What the exercise asks
Each entry is to be repeated word for word, and the images are to be dropped.
--- Excerpted data Enclosed Below ---
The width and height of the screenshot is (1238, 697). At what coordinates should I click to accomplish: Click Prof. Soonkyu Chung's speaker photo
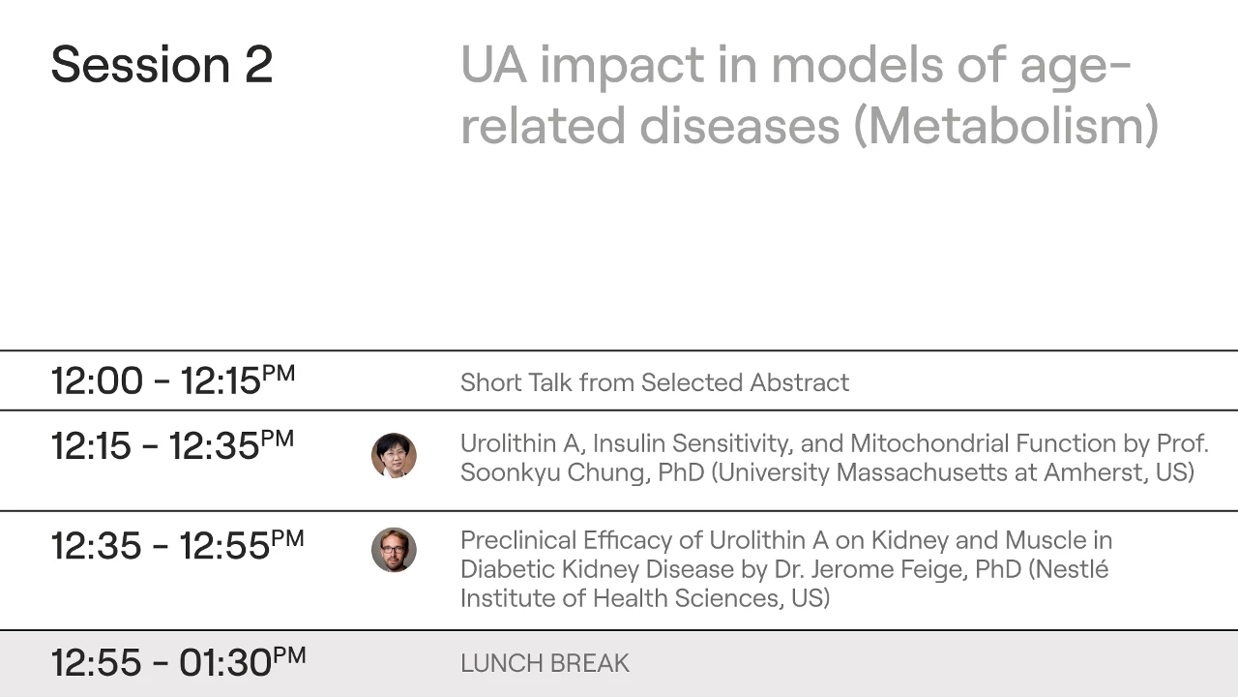pyautogui.click(x=394, y=455)
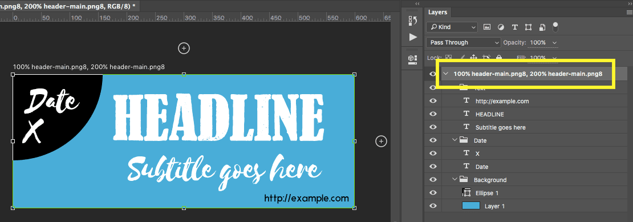Click the smart object filter icon

click(542, 27)
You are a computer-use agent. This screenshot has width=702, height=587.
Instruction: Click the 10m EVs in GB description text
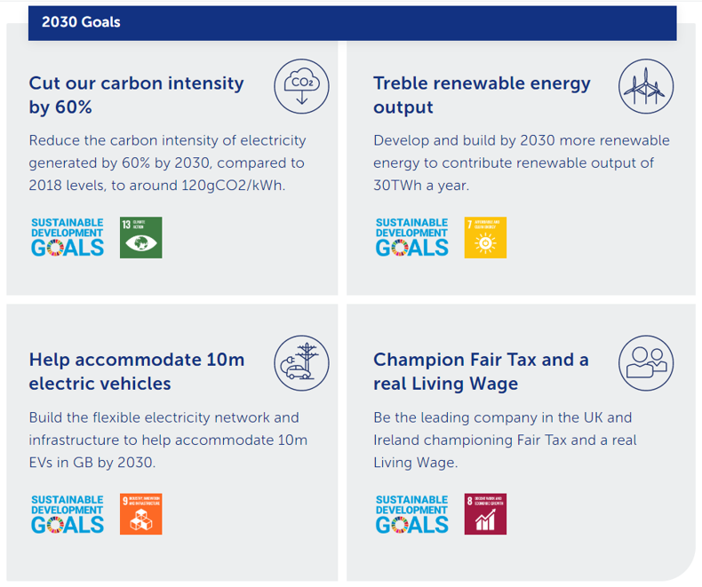(168, 440)
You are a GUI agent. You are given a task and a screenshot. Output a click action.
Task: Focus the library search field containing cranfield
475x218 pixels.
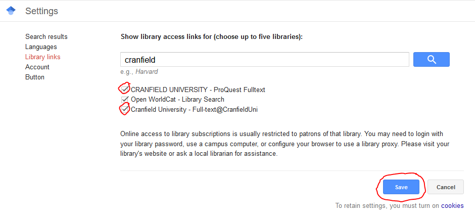pos(264,60)
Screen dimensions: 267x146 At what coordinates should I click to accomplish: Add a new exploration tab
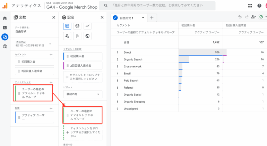(152, 17)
--- End of Enclosed Excerpted data ---
Exercise response
The width and height of the screenshot is (1238, 697). At what coordinates should I click to accomplish: Click Prof. Soonkyu Chung's speaker photo
pyautogui.click(x=394, y=455)
Click the smart object filter icon

click(542, 27)
You are a computer-use agent. This screenshot has width=702, height=587.
Instruction: Click the 10m EVs in GB description text
(168, 440)
You are a GUI agent. You are given a task and a screenshot. Output a click action.
Task: Focus the library search field containing cranfield
475x218 pixels.
pos(264,60)
Screen dimensions: 267x146 At what coordinates should I click to accomplish: Add a new exploration tab
(152, 17)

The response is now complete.